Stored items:
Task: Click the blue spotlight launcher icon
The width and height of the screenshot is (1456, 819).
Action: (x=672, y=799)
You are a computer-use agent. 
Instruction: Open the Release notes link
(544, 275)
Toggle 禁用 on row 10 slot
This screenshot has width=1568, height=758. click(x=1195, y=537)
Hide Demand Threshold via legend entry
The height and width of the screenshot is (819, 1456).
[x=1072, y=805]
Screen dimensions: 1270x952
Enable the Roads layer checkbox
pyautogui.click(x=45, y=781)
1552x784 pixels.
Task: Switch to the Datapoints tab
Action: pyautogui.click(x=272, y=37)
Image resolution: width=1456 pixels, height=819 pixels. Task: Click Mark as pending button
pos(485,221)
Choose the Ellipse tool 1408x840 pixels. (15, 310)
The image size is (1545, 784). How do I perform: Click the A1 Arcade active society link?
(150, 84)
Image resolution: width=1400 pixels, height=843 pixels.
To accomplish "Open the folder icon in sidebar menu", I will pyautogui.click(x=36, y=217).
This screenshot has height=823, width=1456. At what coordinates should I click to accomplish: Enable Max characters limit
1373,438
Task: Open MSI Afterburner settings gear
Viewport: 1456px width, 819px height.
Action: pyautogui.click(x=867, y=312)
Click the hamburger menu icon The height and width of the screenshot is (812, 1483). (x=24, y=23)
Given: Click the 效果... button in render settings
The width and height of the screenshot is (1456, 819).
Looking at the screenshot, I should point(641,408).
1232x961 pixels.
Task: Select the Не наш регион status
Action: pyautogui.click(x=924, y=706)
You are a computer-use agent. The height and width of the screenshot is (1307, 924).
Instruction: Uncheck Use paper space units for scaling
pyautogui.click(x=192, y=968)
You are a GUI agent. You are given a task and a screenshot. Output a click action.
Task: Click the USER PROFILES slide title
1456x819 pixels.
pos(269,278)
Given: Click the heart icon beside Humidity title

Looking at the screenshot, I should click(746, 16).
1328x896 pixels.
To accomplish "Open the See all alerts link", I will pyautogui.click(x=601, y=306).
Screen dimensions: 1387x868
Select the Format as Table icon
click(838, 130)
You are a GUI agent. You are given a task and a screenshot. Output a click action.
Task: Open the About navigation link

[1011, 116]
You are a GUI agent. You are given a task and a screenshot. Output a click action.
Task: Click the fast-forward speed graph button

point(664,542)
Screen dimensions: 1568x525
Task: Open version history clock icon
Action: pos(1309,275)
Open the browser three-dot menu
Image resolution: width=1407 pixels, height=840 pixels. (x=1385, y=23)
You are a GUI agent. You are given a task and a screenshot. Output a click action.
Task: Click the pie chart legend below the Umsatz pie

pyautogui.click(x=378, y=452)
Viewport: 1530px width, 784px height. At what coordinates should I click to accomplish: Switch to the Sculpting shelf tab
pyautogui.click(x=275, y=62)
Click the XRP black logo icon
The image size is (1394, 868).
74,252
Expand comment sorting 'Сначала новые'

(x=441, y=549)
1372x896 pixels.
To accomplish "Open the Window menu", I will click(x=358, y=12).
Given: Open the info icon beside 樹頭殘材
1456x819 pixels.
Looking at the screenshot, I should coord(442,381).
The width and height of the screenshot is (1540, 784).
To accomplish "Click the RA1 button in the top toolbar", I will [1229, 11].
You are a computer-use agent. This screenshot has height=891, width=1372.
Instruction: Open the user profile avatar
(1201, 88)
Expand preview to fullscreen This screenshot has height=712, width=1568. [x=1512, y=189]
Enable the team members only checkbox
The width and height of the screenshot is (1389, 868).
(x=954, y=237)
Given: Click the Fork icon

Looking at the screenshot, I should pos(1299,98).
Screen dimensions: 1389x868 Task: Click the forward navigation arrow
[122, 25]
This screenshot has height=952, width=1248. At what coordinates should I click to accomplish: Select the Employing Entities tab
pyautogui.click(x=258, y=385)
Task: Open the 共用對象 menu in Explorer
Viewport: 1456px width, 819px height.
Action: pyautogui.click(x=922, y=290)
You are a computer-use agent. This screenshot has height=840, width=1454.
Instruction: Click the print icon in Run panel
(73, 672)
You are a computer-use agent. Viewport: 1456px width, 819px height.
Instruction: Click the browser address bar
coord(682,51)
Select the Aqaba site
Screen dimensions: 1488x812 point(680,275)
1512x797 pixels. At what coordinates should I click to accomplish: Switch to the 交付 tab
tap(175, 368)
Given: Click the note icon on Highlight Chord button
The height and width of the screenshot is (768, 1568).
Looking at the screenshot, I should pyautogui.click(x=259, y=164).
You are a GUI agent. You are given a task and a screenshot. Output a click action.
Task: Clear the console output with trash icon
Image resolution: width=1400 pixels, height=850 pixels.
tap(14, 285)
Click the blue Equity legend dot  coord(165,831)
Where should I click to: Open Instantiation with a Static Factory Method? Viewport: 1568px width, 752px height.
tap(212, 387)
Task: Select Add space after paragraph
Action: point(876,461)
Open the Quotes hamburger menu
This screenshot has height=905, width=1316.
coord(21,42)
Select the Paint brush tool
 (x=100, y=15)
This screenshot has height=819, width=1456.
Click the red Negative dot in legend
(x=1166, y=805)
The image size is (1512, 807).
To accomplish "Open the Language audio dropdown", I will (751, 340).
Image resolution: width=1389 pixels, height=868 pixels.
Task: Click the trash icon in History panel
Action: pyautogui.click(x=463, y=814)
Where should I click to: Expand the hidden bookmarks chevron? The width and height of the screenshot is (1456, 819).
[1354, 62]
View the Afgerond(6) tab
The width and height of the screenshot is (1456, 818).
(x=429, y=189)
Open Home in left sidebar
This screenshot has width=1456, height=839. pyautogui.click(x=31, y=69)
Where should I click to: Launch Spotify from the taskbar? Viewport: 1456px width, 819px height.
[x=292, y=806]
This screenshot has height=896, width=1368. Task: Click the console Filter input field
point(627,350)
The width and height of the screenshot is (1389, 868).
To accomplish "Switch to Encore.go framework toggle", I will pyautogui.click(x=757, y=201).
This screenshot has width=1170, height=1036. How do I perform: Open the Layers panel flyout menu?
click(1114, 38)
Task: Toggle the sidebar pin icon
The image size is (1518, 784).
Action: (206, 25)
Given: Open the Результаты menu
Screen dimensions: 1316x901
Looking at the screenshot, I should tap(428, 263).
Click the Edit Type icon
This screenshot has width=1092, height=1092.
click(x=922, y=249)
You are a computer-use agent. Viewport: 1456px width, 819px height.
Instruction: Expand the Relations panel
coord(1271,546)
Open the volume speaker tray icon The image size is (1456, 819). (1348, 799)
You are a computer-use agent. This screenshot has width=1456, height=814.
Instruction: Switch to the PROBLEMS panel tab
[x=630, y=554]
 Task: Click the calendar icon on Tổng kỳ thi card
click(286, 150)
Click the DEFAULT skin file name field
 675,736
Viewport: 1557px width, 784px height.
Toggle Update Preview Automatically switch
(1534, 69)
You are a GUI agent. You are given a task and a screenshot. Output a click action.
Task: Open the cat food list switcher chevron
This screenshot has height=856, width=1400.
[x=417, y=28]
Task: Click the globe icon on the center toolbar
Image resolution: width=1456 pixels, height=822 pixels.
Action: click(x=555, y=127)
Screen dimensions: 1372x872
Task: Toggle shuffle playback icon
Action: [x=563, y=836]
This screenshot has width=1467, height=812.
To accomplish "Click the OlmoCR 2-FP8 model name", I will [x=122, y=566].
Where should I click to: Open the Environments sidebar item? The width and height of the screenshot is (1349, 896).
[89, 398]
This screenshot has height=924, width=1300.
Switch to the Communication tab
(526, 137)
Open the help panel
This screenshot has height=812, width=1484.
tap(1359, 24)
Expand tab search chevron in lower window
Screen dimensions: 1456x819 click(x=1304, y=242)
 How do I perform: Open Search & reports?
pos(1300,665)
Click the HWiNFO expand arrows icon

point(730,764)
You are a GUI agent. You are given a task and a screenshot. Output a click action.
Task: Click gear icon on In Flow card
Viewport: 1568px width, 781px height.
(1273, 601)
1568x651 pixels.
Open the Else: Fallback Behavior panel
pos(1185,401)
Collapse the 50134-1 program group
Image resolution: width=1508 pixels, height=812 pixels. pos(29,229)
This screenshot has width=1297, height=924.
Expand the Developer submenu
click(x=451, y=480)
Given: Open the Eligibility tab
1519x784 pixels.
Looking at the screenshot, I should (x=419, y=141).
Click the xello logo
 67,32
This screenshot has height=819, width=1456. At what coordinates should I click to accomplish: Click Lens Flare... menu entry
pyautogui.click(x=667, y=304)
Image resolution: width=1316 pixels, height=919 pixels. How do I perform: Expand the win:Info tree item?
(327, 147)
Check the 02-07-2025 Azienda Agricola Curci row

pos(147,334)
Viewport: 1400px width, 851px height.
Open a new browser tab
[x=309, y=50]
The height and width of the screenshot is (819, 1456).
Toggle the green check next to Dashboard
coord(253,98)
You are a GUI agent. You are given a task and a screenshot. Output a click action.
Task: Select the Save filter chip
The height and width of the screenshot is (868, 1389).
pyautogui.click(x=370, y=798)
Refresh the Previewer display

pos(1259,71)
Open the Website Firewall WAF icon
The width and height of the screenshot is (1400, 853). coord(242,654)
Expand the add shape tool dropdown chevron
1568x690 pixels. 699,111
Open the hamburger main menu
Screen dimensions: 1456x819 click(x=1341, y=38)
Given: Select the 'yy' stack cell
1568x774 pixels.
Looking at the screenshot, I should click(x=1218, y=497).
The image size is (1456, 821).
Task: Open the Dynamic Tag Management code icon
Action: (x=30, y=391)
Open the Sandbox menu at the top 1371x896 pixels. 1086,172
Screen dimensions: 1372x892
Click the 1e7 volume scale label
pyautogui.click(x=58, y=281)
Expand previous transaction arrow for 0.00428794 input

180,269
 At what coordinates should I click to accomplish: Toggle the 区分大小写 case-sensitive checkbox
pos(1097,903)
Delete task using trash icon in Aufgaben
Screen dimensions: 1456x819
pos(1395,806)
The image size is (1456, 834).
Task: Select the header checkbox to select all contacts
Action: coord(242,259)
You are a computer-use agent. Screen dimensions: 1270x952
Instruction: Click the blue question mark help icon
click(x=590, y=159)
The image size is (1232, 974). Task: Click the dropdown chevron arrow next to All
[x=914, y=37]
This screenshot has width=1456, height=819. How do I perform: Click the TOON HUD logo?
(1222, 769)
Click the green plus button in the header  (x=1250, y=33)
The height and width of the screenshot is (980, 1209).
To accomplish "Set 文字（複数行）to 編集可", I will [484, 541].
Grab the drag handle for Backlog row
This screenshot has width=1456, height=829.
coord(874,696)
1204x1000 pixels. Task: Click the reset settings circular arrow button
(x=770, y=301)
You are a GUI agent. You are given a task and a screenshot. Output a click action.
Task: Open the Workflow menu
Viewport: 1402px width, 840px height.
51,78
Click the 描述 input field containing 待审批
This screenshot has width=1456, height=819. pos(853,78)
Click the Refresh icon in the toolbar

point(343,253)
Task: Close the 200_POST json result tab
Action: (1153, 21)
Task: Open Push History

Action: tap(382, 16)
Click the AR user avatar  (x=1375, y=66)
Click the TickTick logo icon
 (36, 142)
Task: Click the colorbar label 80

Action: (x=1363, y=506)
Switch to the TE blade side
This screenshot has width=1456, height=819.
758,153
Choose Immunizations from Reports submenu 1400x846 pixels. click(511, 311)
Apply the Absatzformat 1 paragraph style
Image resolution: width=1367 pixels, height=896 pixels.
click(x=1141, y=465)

- [What to do] Copy the entries above exactly, but only from the line holding "has width=1456, height=814." through the line holding "Task: Click the globe", both included.

- [Solution to the exercise]
You are a computer-use agent. This screenshot has width=1456, height=814.
Instruction: Switch to the PROBLEMS panel tab
[x=630, y=554]
 Task: Click the calendar icon on Tổng kỳ thi card
click(286, 150)
Click the DEFAULT skin file name field
 675,736
Viewport: 1557px width, 784px height.
Toggle Update Preview Automatically switch
(1534, 69)
You are a GUI agent. You are given a task and a screenshot. Output a click action.
Task: Open the cat food list switcher chevron
This screenshot has height=856, width=1400.
[x=417, y=28]
Task: Click the globe icon on the center toolbar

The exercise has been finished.